Coun Annie Mason, SKDC Cabinet Member for Communities said: “Our community grants continue to help an incredible range of groups and volunteers right across the district. I am very proud to see how our grant funding gets to the very root of what charities and organisations need to make a real difference to people’s lives.”
A £5,000 grant for the 2nd Stamford Scouts charity will help towards their new Scout headquarters on Empingham Road to help improve youth facilities in the town. With much of the £10,345 project costs covered, the grant is towards the cost of the architect’s design fees for a building to house scouts and also be available to hire for other local groups.
Stamford currently has two scout huts, one built as a farm building around 200 years ago, but neither offers space that is accessible to all regardless of physical ability.
Touring theatre company and registered charity Rhubarb Theatre will put its £2,000 community grant towards developing a high-quality online arts package that focuses on environmental elements.
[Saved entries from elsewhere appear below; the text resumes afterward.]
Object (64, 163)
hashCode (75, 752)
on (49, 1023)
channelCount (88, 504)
The £20,000 project, aimed at young people and families, will be open to primary schools in the area and to the general public via a web link. It follows conversations with schoolteachers, children and families, establishing the environment as a top priority, and will start within their own communities. The story will be adapted into a full-length family show.
A short film called ‘Dustbin Doris’ will be included with themes of immigration, homelessness and the environment.
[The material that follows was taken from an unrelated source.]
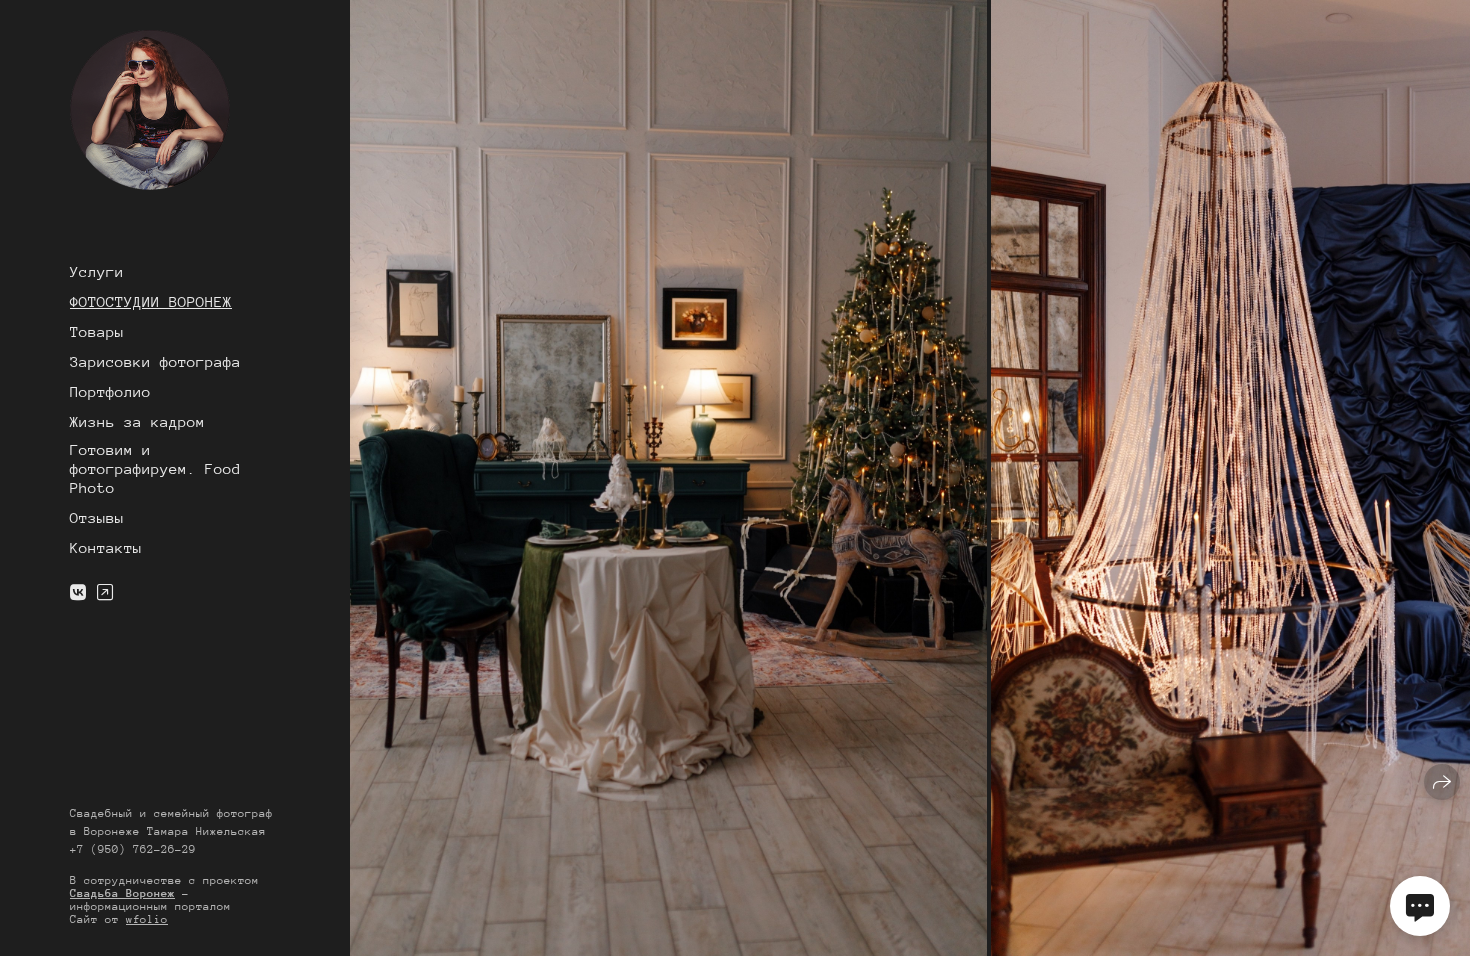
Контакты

Stamford and Bourne Scouts can now develop their Mental Health First Aid Course for adult volunteers and a series of sessions for young people thanks to a £3,449.68 community grant.
The project, with a total cost of £4,312, will help to improve mental health for young people across the south of the district and reduce the sense of isolation that the pandemic has caused. It will take place at the Scouts’ campsite and other sites, and will including outdoor activities, possibly the first in months, based on nature and mental health awareness.
A Covid-19 autumn 2020 survey carried out by Young Minds showed that many young people with mental health problems are struggling to cope as they return to school, after months of living through the COVID-19 crisis. The sessions will also provide a model for other groups to run similar sessions making the project sustainable.